I watched most of the keynote and came away very impressed. My short take:

Under the new Alphabet organization and Sundar Pichai’s leadership, Google has focused itself on the things Google is actually good at, and which people will actually want to use. No more pie-in-the-sky stuff like Google Glass. Google is clearly the best at this voice-driven assistant stuff. Pichai claimed that in their own competitive analysis, Google Assistant is “an order of magnitude” ahead of competing assistants (read: Siri and Alexa). That sounds about right. This might be like Steve Jobs’s 2007 claim that the iPhone was “5 years” ahead of anyone else.
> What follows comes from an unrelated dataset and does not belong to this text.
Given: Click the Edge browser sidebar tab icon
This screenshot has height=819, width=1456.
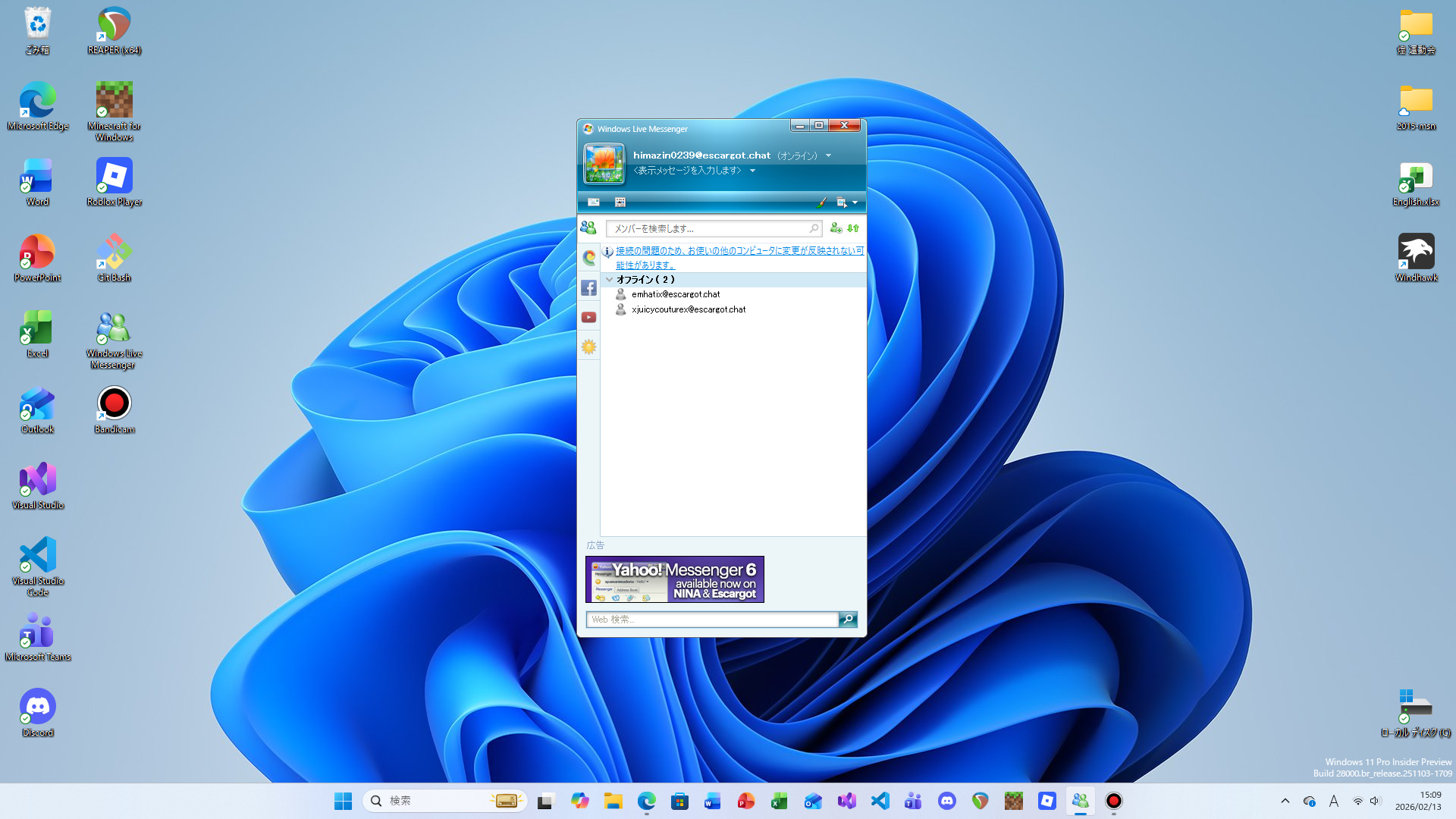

Pichai’s example of a query Google Assistant can handle but which “other assistants” cannot was asking “What is Draymond Green’s jersey number?” I tried that query in the Google app on my iPhone. Got the right answer: 23. I tried with Alexa on my Echo, and got the response “Hmm. I can’t find the answer to the question I heard.” I tried with Siri, and I got this.

Update: Wow. Dozens of DF readers have replied that Siri correctly answers that same question when they ask: exhibits 1, 2, 3, 4, 5, 6, 7, 8, 9, 10, 11, 12 on Twitter, and more via email. And lo, when I ask “What is Steph Curry’s jersey number?”, Siri nails it. But I’ve tried at least 20 times, on multiple iOS devices, with “Draymond Green” and Siri gets it wrong each time, usually sending me to that same dry cleaner in New Jersey, sometimes suggesting a Bing web search. I can’t get it to work even when I say “What’s the jersey number for Draymond Green of the Golden State Warriors?” Maybe it’s my Philly accent. I tried with Derek Jeter (retired), Larry Bird (long retired), and Tony Romo (2017 Super Bowl champ-to-be) and Siri correctly answered all three — quickly.